YOUR ASSIGNMENT >> How many lines in the records below contain the string "will"? Answer with the number alone.

Records contained in a dataset
────────────────────

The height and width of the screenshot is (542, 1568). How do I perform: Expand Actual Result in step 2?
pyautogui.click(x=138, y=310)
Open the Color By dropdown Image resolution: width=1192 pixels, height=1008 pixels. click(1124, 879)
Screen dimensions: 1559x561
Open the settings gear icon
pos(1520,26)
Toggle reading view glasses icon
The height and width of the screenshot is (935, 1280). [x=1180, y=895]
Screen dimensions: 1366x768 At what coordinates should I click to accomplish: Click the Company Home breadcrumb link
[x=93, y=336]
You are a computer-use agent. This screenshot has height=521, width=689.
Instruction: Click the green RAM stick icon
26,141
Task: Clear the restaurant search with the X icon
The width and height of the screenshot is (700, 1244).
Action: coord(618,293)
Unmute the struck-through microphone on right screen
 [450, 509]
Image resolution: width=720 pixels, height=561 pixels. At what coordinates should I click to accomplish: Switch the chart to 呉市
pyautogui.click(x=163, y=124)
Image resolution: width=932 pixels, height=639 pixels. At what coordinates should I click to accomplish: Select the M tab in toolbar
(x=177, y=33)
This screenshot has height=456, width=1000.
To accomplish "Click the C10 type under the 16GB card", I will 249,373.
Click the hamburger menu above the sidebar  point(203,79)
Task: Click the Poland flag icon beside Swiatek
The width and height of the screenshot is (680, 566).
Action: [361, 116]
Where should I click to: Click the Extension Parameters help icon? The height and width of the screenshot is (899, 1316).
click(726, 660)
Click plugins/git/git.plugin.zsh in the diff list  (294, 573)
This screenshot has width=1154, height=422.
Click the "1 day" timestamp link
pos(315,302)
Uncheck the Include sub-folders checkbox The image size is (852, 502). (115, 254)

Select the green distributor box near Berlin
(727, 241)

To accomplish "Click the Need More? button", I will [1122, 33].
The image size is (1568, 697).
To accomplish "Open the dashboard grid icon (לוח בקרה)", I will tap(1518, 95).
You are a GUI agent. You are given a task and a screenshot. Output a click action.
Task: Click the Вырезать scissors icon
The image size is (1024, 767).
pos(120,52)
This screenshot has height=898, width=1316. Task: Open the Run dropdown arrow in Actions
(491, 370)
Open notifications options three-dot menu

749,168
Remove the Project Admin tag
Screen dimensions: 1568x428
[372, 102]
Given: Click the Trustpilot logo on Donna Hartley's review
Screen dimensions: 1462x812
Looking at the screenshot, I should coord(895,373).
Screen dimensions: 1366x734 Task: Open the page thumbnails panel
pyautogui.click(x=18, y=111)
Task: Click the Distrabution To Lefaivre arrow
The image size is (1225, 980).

────────────────────

WRITTEN ANSWER >> 3